Powiem otwarcie, że ja po prostu nie łapie o co w tej reklamie chodzi. Czy w tych bańkach jest jakaś ukryta symbolika czy jak? Poza tym strasznie długa ta reklama jak na tak nieciekawą tematykę. Na prawdę nie wiem co ktoś chciał przekazać. Dodam, że zwykle nie zwracam uwagi na reklamy, ale w tym przypadku po prostu się zdziwiłem.
Powiem tak: przeciętny człowiek, który nie wie, że T-Mobile to sieć komórkowa, która weszła za Erę za cholerę się nie połapie czego to jest reklama.
Za długa, za nudna, bez właściwego przekazu, kompletnie nietrafiona. I jeszcze zarząd całej sieci miał czelność wystąpić do polskiego rządu o dofinansowanie kampanii reklamowej. No bez jaj.
Nie wiem o co chodzi w tej reklamie. Niestety mało jest normalnych reklam w mediach.
To ta na Starym Mieście w Warszawie? Bo jakiś miesiąc, czy tam dwa jakieś bańki tam filmowali.

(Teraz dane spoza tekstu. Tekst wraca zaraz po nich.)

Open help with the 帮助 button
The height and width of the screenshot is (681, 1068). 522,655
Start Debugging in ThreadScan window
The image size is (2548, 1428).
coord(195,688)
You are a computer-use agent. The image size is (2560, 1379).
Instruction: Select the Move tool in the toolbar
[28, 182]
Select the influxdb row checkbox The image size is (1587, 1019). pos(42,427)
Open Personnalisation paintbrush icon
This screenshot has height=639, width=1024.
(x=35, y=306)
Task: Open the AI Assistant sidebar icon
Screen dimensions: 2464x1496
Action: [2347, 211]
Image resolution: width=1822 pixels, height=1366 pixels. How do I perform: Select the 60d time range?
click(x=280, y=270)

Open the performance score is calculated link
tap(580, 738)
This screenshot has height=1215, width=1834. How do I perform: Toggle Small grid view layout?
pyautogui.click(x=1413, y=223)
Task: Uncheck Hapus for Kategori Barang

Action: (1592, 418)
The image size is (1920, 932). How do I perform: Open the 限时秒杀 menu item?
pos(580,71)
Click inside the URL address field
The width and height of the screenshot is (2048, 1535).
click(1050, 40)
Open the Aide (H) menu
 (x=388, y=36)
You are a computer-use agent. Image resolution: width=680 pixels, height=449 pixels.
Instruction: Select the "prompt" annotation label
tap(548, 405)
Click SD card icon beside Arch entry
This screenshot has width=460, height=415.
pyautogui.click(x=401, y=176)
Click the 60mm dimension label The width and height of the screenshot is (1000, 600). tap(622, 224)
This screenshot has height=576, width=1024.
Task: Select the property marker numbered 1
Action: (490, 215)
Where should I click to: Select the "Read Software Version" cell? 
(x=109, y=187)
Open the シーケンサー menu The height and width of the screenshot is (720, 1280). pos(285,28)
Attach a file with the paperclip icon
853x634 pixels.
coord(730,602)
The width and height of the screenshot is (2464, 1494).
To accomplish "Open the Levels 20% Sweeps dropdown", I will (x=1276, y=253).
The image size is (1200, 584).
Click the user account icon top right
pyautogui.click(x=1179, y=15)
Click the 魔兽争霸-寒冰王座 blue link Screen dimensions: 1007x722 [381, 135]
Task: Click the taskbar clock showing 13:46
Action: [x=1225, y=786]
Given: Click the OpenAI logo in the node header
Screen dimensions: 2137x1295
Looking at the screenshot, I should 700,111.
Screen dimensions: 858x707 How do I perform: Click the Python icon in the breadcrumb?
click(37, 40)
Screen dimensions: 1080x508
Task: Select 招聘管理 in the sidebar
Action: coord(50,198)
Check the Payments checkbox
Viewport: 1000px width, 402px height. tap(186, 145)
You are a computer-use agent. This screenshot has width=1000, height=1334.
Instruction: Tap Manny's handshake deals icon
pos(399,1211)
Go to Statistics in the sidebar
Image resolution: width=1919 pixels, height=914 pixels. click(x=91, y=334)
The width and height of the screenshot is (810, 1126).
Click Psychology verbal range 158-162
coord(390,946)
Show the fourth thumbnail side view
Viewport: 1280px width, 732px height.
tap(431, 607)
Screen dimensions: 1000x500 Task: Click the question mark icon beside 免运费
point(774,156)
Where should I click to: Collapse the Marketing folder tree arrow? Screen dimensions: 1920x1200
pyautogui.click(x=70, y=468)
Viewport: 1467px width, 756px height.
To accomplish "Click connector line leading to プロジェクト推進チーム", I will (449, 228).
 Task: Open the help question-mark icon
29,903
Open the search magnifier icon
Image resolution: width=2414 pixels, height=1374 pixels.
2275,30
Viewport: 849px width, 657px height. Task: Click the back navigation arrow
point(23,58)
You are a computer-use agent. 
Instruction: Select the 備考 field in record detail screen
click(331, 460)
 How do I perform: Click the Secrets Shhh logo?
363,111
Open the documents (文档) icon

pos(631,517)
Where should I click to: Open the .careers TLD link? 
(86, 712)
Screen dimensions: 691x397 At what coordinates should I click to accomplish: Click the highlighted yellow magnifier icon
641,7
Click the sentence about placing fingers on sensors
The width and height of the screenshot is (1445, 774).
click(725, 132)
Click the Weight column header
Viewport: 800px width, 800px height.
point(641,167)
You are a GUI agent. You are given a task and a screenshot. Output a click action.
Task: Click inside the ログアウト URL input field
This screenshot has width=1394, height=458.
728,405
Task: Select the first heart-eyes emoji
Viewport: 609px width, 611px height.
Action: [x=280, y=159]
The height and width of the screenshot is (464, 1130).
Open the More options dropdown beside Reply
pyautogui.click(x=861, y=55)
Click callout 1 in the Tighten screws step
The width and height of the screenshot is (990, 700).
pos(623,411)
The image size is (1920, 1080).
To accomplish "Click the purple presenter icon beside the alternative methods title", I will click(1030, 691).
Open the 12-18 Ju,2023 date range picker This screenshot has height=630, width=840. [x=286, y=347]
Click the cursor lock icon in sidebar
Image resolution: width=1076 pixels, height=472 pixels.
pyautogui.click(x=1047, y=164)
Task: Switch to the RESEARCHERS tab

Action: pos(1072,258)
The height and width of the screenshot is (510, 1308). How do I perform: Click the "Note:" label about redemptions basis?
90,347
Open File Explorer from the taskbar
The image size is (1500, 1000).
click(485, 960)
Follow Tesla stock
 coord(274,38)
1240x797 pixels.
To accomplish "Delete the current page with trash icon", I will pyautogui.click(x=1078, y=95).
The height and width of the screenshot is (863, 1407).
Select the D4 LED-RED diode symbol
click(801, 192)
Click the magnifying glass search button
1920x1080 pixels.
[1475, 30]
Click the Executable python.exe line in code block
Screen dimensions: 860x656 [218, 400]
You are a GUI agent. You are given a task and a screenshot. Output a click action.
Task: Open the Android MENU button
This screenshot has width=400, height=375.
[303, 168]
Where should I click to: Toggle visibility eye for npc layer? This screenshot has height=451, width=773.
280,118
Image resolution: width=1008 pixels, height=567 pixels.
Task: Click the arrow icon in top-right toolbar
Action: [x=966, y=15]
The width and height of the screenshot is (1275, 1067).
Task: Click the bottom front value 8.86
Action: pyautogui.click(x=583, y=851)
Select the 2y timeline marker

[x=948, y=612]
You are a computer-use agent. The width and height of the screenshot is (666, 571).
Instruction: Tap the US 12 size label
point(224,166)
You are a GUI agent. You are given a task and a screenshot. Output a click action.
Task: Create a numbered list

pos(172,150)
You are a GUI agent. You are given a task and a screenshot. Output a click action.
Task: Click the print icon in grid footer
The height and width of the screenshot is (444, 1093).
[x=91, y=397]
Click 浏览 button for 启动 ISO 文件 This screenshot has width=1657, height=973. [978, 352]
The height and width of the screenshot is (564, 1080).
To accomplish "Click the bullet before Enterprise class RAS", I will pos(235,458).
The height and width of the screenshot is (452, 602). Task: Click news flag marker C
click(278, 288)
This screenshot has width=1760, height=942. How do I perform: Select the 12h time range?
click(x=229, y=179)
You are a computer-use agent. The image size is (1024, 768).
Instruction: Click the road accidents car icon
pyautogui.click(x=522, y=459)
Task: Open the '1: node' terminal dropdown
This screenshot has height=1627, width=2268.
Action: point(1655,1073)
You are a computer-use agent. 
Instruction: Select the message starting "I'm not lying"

Pewnie chcieli zrobić coś takiego jak z tymi piłeczkami co spadały po ulicy - urocze, zapadające w pamięć. Po prostu nie trafili i tyle.
po prostu chcą wywołać pozytywne emocje żeby kojarzyły się z marką, na koniec proste hasło/przekaz
prawdą jest, ze starsi ludzie mogą się nie zorientować o co chodzi
ale za jakiś czas wprowadzą reklamy z większa ilością informacji
"po prostu chcą wywołać pozytywne emocje"
Jak dla mnie efekt jest wprost przeciwny. Banał i nuda...
1 była fajna nie zważając na szczegóły ale była nie przemyślana
tak więc jak ten gość przeniusł sie do młodych lat i jest w pubie to tam na ścianie wisi plazma biorąc pod uwage ze przeniósł sie jakies 20-30 lat w tył to chyba mieli ukrytą technologie
w tym samym czasie pod koniec 20-30 lat temu (w jego myślach) podjerzdza jakiś nowy Kabriolet czy to też jest przemyślane NIE
Co do baniek to słaba nic nie mówią głupia muza
ta reklama jest taka głupia . najpierw gada jakiś aktor a potem ni z tego ni z owego wyskakuje t-mobile żenada
Pomijając już, że nie trawię pana Nowickiego który wyżej sra niż dupe ma i uważa się za mesjasza polskiego aktorstwa w tym swoim pedalskim kapelusiku to reklama jest:
a) za długa
b) nie wiadomo co tak właściwie reklamuje
c) jest do dupy
Reklama powina być prosta, krótka i zapadająca w pamięc..Ta z Nowickim jest tylko zapadająca w pamięć bo cholernie denerwująca...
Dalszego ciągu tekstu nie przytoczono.